Deutsche Agrarexporte trotzen der Krise
Das gesamte letzte Quartal schloss mit einem Zuwachs von 7,6 % besser ab als das Vorjahr. Staatssekretär Müller sieht darin ein gutes Zeichen, dass sich die deutsche Land- und Ernährungswirtschaft in den letzten Jahren auch im internationalen Geschäft hervorragend aufgestellt hat.

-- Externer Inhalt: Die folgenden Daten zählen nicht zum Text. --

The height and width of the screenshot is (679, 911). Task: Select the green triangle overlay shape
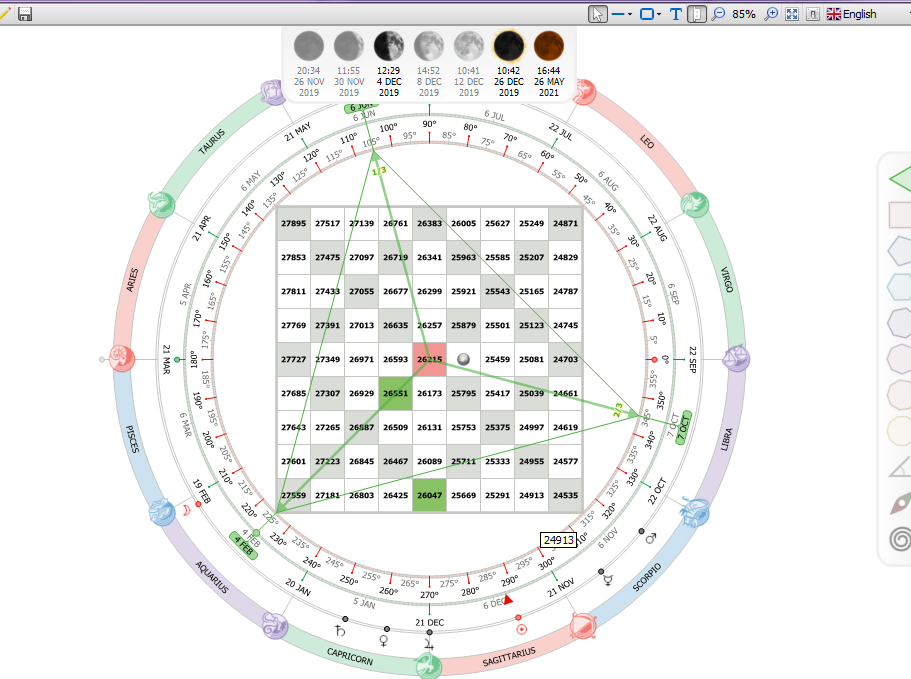click(x=901, y=177)
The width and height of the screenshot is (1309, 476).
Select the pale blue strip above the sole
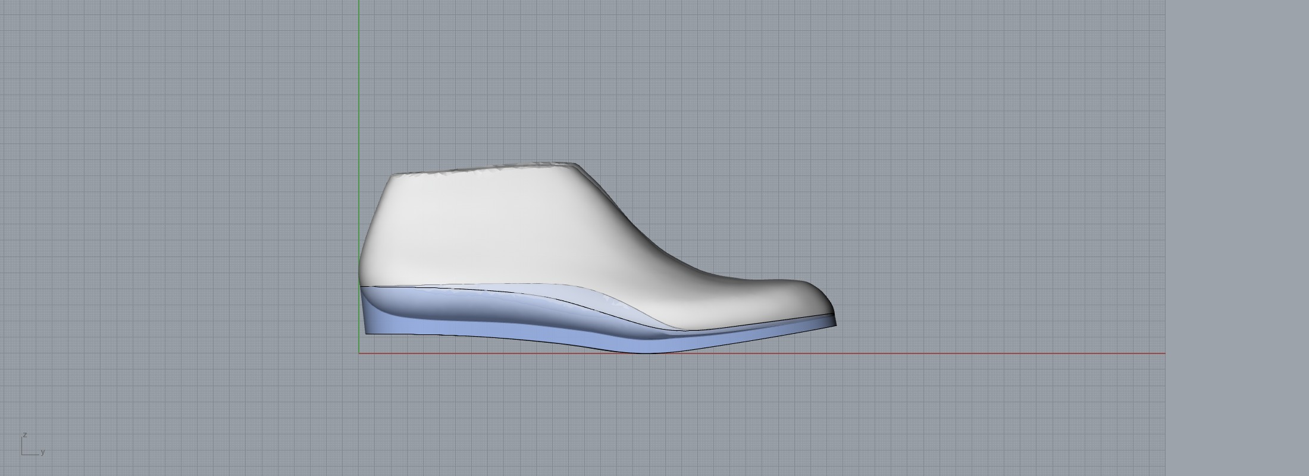point(595,299)
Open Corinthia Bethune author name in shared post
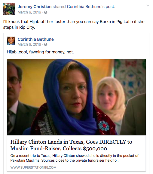 (x=35, y=39)
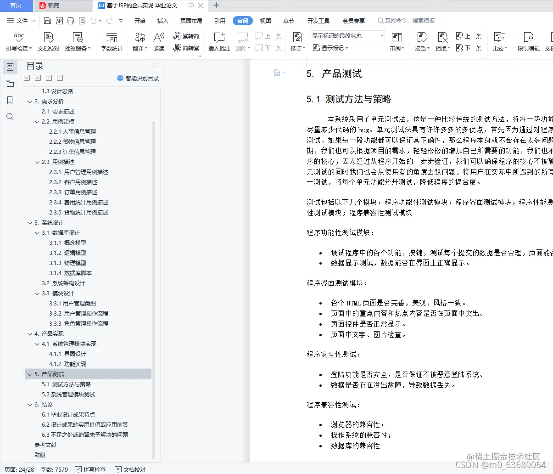This screenshot has width=553, height=474.
Task: Run 拼写检查 spell check
Action: coord(18,41)
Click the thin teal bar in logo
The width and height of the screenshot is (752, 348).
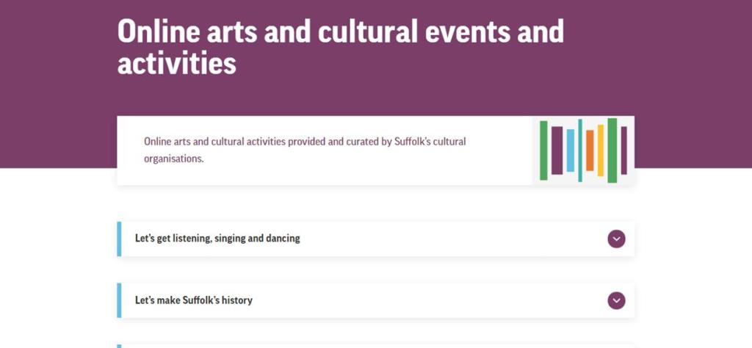click(579, 151)
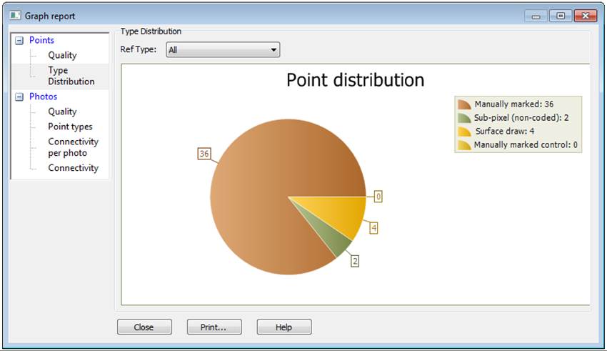Click the Help button

pos(284,327)
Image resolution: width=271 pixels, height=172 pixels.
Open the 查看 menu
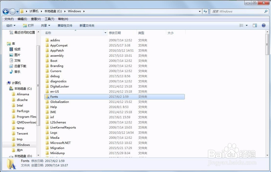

Nach Müllers Angaben stiegen die deutschen Agrarexporte 2008 um 14,4 % auf 49,6 Mrd. Euro. Wichtigster Handelspartner sind die EU-Staaten, die einen Anteil von 80 % an den Exporten haben. Aber auch die Ausfuhren in Drittländer würden zunehmend bedeutender und legten um über 20 % im Vergleich zum Vorjahr zu. Mit 1,1 Mrd. Euro seien die Agrarexporte in die USA leicht rückläufig, hingegen stiegen die Ausfuhren nach Russland deutlich um über 25 % an auf einen Gesamtwert von 1,65 Mrd. Euro. Rekordzuwächse zeigten sich mit einer Steigerung von über 24 % bei Fleisch- und Fleischerzeugnissen. Auch deutsche Milch- und Milcherzeugnisse konnten mit einem Plus von 2,5 % leicht zulegen. Beide Produktgruppen seien mit 7,2 Mrd. Euro die wichtigsten Güter des deutschen Agrarexportes.